= Task to complete =
Go through the data below. List every line that holds the word "computer".

= Listed entries =
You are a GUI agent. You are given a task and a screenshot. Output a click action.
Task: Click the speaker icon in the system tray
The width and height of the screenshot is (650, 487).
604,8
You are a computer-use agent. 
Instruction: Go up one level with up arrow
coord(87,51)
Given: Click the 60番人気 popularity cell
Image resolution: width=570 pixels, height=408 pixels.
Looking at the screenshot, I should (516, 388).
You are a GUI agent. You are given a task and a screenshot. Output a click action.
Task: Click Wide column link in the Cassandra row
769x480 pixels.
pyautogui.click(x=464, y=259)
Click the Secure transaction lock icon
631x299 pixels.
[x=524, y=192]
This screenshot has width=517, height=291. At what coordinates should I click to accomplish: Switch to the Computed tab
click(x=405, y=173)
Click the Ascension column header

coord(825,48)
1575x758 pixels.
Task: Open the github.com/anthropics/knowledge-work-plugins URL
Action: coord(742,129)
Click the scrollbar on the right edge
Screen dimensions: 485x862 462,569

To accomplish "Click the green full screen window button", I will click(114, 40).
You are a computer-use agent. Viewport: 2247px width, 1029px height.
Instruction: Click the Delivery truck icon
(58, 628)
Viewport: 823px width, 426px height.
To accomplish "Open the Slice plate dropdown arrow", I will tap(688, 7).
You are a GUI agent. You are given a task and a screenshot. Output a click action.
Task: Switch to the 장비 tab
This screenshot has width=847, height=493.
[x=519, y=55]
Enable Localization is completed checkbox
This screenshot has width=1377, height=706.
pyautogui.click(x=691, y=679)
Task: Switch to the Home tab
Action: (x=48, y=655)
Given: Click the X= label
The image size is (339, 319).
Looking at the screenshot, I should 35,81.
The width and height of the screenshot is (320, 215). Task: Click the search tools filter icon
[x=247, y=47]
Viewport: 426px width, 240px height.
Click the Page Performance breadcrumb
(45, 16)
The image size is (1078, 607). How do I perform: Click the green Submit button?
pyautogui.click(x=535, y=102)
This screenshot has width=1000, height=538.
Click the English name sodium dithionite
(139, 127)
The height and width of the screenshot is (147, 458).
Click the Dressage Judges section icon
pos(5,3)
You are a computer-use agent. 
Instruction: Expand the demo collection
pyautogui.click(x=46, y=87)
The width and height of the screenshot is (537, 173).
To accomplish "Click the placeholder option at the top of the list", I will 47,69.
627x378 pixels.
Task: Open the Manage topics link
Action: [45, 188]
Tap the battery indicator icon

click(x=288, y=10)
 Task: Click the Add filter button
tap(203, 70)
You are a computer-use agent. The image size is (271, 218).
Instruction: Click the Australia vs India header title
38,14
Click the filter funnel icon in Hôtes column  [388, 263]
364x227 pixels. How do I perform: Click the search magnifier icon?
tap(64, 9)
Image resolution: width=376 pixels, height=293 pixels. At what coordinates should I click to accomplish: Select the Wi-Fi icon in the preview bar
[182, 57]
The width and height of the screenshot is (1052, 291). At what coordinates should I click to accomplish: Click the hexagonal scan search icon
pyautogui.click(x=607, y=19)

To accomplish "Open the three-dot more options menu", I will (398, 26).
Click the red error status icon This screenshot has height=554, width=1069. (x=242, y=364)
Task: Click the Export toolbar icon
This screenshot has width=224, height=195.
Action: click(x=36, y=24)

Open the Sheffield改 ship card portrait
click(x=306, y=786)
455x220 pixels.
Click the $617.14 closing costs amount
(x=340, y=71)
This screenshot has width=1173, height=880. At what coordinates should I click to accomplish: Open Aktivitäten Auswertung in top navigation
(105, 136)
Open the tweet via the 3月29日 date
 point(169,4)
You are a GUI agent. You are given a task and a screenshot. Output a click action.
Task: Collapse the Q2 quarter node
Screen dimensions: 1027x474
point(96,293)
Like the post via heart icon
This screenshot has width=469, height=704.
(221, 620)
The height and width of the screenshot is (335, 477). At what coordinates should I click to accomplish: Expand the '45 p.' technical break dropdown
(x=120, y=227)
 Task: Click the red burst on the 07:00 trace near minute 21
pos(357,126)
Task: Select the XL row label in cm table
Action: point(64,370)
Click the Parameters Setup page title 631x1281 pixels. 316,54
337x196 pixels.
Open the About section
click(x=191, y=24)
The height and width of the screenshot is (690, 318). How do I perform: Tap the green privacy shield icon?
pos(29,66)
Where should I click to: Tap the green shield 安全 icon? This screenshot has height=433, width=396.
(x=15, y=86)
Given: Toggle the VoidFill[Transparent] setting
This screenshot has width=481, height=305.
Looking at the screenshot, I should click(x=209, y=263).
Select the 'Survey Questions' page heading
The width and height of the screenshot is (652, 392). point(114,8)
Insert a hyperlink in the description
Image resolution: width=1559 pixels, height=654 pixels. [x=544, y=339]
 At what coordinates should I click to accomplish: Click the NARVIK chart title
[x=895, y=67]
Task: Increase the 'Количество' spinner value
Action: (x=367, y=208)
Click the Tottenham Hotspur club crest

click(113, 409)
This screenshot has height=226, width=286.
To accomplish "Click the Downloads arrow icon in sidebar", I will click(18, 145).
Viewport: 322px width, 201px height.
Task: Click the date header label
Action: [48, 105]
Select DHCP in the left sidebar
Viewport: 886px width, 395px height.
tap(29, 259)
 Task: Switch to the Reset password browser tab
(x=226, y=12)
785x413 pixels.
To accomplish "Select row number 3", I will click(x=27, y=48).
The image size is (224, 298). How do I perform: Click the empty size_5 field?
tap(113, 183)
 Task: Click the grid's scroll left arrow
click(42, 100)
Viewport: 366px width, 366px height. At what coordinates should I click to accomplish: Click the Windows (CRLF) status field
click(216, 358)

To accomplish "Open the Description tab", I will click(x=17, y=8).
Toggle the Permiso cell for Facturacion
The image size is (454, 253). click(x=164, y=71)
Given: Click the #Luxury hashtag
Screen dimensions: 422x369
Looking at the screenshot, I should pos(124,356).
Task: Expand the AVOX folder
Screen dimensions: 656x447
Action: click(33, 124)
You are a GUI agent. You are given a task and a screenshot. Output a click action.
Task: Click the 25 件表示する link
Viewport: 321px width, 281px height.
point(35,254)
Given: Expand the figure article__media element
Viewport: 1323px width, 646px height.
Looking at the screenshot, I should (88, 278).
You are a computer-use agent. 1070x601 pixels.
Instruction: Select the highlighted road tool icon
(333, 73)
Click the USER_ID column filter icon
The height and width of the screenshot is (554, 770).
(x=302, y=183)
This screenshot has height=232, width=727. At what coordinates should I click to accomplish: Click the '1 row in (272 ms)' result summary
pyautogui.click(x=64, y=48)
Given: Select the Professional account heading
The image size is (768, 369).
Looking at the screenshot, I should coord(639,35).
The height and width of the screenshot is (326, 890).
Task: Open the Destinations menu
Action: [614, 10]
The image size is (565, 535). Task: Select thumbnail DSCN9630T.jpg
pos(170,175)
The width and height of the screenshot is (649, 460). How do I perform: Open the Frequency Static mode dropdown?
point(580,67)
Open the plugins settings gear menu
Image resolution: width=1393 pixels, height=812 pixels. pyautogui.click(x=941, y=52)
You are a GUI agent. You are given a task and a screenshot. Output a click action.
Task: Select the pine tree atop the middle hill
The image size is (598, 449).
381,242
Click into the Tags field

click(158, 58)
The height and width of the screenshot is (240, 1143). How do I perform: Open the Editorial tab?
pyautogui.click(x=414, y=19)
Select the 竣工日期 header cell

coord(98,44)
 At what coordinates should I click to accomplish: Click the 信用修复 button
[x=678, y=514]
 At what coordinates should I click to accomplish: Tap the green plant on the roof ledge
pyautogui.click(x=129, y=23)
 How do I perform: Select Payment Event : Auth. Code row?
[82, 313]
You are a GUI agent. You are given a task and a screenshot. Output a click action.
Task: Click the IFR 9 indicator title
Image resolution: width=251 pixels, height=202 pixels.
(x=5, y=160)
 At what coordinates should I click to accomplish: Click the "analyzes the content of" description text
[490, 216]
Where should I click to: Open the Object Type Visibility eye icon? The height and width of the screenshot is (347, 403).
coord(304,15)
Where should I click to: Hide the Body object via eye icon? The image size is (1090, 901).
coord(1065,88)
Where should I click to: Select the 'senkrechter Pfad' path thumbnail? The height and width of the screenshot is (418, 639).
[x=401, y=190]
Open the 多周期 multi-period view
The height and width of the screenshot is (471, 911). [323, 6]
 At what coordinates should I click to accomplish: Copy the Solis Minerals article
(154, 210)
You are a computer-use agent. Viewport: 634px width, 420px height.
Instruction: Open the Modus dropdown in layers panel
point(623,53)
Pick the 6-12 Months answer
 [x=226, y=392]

= Written response =
You are a computer-use agent. 
You are a computer-use agent. Viewport: 2247px width, 1029px height.
You are a computer-use agent. 
You are a computer-use agent. The image size is (271, 218).
You are a computer-use agent. 1070x601 pixels.
You are a computer-use agent. Viewport: 634px width, 420px height.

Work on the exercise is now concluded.